Challenge
Rewrite everything from the line containing "This screenshot has height=820, width=1024." down to the line containing "[x=104, y=13]", requests included, and shift every coordinate in the answers by adding 55 to it.

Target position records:
-- Start --

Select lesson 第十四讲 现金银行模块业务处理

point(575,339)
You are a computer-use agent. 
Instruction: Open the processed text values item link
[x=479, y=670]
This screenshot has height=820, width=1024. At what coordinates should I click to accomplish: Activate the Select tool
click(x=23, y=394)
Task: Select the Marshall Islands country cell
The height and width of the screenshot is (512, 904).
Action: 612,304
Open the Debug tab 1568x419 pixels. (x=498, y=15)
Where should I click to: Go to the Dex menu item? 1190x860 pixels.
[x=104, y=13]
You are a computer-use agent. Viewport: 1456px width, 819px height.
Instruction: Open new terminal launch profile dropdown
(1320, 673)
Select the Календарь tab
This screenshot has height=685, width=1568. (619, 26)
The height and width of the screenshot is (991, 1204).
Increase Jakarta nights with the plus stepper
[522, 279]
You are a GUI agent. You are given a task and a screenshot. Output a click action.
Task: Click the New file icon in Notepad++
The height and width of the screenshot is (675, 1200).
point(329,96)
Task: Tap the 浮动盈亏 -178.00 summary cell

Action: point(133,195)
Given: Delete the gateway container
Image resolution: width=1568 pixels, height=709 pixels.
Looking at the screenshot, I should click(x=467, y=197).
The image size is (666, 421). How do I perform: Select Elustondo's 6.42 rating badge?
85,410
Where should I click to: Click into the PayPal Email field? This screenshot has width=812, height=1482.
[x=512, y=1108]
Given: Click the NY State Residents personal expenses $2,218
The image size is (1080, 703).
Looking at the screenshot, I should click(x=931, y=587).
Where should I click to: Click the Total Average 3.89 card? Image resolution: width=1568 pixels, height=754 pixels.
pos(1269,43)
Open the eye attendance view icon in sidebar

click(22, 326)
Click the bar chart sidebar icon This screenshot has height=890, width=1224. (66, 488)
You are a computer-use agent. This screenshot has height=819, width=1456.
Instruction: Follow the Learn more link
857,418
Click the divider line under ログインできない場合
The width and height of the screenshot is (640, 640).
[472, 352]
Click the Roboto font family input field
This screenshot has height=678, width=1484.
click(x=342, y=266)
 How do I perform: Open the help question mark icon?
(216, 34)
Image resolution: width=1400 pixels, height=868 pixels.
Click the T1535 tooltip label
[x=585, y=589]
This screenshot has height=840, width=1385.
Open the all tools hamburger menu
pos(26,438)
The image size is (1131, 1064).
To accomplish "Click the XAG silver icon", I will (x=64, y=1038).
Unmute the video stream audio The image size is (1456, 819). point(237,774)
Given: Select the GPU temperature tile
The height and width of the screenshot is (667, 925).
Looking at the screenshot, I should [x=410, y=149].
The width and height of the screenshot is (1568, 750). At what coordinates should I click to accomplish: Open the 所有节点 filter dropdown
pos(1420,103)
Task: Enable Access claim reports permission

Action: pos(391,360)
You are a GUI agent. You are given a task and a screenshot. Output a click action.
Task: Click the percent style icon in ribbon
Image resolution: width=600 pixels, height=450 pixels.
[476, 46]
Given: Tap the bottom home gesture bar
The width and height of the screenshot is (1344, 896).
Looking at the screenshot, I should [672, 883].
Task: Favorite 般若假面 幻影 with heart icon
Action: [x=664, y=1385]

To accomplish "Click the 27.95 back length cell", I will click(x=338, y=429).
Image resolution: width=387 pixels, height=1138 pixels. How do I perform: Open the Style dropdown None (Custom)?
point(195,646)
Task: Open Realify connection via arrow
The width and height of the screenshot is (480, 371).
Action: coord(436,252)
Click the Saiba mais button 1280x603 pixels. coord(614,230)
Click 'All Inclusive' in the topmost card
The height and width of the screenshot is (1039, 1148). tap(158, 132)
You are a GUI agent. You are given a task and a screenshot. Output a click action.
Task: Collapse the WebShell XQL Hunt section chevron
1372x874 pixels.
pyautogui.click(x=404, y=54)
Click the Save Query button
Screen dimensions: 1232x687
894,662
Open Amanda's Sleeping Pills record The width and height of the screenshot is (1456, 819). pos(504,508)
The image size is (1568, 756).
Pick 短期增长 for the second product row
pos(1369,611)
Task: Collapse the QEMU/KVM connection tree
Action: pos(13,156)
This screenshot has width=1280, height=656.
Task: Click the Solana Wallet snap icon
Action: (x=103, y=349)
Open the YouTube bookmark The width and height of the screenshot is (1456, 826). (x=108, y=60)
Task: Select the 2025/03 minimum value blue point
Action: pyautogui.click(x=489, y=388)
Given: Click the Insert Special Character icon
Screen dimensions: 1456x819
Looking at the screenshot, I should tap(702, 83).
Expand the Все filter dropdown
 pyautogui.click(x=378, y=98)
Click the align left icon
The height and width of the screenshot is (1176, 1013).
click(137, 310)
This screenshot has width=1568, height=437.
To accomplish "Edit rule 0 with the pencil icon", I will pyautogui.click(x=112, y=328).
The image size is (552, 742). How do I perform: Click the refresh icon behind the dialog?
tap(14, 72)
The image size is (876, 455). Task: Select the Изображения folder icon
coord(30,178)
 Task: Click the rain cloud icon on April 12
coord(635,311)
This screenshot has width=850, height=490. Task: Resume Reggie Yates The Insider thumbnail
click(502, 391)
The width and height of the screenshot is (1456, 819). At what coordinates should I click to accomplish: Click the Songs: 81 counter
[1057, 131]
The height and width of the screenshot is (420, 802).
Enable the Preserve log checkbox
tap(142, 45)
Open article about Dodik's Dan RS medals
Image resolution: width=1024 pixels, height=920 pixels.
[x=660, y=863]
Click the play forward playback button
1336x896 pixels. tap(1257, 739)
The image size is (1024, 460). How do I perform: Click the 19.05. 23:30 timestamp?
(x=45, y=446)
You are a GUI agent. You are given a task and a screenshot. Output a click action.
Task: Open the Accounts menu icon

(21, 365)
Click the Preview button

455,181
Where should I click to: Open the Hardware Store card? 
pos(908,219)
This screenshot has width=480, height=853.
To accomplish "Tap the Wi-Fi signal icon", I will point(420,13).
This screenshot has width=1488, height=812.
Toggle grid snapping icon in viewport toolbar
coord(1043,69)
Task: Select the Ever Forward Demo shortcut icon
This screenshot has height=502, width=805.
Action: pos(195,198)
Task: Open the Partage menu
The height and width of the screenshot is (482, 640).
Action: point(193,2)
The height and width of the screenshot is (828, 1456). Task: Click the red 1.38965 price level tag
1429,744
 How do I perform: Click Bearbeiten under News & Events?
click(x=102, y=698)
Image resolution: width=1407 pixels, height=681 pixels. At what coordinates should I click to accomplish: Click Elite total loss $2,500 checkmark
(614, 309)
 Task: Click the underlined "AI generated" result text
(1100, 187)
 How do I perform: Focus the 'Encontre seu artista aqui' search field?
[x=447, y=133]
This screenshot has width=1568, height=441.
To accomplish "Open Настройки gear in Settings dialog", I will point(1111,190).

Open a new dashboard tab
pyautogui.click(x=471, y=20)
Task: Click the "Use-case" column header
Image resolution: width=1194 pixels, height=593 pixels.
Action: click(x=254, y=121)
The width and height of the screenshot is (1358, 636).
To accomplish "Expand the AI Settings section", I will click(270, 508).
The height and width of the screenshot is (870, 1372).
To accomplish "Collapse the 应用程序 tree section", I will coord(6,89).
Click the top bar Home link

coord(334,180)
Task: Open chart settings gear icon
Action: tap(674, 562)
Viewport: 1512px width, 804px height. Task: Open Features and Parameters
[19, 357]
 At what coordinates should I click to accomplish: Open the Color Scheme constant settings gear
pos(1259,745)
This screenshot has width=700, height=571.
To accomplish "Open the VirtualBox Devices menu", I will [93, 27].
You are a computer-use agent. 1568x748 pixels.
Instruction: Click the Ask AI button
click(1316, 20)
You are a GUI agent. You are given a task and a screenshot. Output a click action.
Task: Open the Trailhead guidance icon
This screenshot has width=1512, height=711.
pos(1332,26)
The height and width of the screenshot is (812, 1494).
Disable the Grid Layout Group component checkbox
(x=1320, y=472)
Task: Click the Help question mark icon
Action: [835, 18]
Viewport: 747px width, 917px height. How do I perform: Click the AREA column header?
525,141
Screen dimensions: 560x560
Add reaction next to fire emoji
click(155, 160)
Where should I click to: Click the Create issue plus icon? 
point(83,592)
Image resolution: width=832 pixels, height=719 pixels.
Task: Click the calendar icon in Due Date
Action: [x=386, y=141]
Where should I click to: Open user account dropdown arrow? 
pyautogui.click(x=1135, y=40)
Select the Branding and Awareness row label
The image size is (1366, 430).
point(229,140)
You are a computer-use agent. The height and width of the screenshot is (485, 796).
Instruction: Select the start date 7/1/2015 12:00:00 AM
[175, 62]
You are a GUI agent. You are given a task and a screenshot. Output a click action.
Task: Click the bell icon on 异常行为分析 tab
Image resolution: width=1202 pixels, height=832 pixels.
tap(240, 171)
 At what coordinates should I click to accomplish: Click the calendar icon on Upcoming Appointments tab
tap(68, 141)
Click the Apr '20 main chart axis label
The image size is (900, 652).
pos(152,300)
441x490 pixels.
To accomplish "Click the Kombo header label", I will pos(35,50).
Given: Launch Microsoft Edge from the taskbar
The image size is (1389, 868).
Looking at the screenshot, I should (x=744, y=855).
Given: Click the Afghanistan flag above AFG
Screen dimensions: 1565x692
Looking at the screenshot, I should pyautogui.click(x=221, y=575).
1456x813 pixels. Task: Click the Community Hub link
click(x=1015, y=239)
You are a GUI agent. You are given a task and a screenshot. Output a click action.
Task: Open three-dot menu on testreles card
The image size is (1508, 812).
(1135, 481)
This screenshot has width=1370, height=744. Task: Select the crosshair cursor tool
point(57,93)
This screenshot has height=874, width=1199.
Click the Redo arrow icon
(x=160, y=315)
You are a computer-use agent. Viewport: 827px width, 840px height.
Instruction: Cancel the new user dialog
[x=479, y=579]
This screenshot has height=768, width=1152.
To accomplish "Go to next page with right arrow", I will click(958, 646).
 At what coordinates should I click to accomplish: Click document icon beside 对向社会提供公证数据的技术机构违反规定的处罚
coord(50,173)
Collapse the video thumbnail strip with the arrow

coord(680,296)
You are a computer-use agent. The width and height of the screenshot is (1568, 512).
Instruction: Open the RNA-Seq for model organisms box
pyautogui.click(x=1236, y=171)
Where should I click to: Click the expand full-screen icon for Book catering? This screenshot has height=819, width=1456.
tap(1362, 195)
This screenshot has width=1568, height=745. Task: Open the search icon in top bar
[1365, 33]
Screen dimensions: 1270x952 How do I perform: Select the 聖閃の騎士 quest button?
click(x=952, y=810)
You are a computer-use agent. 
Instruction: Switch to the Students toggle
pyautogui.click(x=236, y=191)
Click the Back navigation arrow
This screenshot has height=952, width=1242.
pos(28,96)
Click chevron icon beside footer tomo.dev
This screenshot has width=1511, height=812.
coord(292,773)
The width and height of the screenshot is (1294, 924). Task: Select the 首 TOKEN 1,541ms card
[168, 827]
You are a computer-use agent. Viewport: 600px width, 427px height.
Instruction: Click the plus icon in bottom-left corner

-- End --

Answer below
This screenshot has height=820, width=1024. At what coordinates should I click to accomplish: Activate the Select tool
click(x=78, y=449)
Task: Select the Marshall Islands country cell
The height and width of the screenshot is (512, 904).
Action: 667,359
Open the Debug tab 1568x419 pixels. (x=553, y=70)
Where should I click to: Go to the Dex menu item? 1190x860 pixels.
[x=159, y=68]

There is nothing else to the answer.